What about an M1 Garand, from CAI? Know much about those?
depends on when it was made. the first batch from the late 90's were imported from China (Canadian Lend-Lease iirc to fight the Soviets and Japan) and Morocco. the second batch from the late 2000's Century contracted Lithgow in Australia to produce the receivers on old lend-lease tooling they had and imported parts kits from Italy, Denmark, Holland, and other countries to finish them. another batch was made in Spain and finish work was done by SEI in the US, then were assembled using the parts kits mentioned. the first batch was perfectly fine and like any other surplus gun aside from some stamping for the importer ("ST ALBANS VT").
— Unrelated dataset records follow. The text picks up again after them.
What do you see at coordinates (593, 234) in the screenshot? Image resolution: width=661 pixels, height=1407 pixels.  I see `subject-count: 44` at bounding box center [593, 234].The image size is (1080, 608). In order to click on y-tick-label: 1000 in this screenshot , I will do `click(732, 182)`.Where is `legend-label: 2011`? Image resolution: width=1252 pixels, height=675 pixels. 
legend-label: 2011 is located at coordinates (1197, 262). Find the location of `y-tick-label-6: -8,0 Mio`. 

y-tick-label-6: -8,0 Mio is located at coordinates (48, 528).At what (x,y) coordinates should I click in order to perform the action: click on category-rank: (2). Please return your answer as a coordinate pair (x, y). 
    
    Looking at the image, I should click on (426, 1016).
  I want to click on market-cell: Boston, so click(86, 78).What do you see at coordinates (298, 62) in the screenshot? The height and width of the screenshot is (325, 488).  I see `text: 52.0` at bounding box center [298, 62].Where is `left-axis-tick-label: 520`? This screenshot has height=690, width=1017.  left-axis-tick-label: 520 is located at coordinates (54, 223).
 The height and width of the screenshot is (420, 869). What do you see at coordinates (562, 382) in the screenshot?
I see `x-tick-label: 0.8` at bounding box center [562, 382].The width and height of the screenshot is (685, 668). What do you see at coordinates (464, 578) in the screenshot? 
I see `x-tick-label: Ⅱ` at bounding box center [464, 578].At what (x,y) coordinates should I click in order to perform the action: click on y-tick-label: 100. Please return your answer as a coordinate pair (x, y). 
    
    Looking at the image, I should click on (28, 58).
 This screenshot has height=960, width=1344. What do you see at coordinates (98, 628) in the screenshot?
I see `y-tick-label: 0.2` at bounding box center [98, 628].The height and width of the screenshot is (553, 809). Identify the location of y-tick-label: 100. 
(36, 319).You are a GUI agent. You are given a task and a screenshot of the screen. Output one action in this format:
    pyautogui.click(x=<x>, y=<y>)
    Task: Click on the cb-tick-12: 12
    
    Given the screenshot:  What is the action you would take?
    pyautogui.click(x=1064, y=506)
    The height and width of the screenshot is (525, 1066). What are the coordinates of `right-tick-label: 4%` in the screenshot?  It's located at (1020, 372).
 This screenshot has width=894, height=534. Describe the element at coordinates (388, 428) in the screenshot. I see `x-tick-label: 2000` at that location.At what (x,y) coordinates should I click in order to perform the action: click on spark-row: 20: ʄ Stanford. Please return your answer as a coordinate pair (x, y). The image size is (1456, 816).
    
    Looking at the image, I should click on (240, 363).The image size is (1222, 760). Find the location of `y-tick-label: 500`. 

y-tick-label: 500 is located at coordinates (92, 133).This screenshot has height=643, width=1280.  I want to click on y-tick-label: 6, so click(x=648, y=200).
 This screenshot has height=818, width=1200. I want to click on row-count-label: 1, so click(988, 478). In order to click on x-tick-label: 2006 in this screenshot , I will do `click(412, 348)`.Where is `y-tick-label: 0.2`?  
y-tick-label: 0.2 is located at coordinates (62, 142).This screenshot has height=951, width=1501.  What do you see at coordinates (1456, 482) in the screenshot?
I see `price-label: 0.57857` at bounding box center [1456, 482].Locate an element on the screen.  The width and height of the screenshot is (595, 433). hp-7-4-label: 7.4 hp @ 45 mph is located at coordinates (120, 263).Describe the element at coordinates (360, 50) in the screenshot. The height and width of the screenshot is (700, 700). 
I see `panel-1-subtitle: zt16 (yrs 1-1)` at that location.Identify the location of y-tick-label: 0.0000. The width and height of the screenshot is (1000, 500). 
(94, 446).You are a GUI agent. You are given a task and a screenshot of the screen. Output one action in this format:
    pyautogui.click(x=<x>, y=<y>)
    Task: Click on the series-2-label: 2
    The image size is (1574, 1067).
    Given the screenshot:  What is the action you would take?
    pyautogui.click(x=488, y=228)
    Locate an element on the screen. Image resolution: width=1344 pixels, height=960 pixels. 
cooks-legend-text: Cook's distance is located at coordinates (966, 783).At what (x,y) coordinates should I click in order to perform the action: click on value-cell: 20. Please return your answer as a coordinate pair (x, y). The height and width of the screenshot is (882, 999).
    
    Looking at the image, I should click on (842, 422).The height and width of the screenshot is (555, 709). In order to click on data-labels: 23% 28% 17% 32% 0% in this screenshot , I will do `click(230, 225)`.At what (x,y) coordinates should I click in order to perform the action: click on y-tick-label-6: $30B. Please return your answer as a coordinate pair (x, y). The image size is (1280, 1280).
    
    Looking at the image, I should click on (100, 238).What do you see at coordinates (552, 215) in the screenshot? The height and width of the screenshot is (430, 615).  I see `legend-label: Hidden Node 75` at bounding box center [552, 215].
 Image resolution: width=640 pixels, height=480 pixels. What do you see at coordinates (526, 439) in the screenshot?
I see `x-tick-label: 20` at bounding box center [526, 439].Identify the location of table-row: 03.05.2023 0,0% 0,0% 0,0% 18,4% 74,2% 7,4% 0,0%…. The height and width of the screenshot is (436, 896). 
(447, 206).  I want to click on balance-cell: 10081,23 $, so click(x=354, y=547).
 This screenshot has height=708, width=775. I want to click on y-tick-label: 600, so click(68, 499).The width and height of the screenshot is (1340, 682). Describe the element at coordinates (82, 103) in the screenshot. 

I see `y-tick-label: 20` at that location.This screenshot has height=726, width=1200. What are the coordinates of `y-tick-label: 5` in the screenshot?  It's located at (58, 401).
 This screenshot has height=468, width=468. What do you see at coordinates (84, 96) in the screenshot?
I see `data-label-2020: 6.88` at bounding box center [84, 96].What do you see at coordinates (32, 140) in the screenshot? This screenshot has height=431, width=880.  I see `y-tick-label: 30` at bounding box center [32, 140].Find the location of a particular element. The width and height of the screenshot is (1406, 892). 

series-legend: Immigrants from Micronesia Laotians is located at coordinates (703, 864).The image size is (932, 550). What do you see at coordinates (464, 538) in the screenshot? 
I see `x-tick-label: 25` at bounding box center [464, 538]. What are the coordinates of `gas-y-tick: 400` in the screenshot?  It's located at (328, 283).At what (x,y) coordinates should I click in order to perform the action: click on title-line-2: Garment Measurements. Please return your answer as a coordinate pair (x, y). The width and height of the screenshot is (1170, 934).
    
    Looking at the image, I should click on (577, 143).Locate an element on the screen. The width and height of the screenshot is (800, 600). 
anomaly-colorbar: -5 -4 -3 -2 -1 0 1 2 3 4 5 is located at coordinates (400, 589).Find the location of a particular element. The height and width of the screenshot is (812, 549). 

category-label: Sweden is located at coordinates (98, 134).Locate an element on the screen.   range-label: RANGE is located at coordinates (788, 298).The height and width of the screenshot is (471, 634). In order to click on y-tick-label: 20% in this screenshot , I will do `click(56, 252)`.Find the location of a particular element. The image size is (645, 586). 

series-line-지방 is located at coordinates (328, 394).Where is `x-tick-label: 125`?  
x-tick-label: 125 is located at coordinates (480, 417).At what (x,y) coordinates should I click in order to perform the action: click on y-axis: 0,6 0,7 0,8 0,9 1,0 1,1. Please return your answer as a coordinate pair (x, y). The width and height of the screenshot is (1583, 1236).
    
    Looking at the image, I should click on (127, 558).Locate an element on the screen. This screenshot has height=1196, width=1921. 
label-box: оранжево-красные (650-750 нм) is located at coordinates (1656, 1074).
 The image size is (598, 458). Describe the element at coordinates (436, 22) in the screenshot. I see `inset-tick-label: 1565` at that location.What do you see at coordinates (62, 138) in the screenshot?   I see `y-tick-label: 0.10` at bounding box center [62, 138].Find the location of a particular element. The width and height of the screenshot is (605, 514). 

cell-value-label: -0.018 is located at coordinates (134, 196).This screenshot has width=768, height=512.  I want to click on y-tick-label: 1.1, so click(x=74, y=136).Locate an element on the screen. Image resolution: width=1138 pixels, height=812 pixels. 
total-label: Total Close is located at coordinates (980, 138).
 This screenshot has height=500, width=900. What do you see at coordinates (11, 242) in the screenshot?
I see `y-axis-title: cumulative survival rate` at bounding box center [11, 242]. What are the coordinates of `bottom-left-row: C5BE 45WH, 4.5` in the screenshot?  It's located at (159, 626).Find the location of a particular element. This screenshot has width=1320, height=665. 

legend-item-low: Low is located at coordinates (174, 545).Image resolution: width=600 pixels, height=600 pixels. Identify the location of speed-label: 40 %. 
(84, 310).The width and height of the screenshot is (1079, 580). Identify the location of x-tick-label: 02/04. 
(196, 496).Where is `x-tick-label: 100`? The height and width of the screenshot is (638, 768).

here's the problem: while Spain did both the casting and the finish machining, Century decided to cheap out and sent most of the ADI Lithgow made castings to a contractor that tried to use CNC programs to automate the finish machining. this isn't possible as the geometry is too complex for anything short of a 6 axis multi million dollar CNC to do. you will need a human to do the finish machining of the raceways, bolt rails, and certain journals around the barrel shoulder - lots of tapered journals, long tapers for the receiver itself, and the receiver is fitted to the barrel and machined to fit with a specific bolt and op rod with fitting work, the location and depth of the FP retraction and alignment of the heel to the bolt raceway, et c - it's why these parts are all serialized and matched to the same rifle at the factory. the work was good enough that parts can interchange readily but not necessarily between manufacturers. a shame, really, because the actual ADI Lithgow receiver casting is very good quality, but let down by shoddy machine work.
i don't know if Century ever fully assembled any Lithgow receivers into rifles, but i would suspect they would be quite dangerous without deep, knowledgeable inspection. Century
did make the Spanish receivers into rifles in-house and these have some small issues that can be fixed with hand-fitting, but the parts themselves are fine - Century simply didn't do the effort to size and fit each rifle together to save costs. for the buyer, these would be good project guns as the ones i've seen only required one or two parts swaps or some minor fitting work.
so basically unless you can inspect in-person i would suggest you avoid and consider a CMP M1 or a SEI M1. at least they know what they are doing.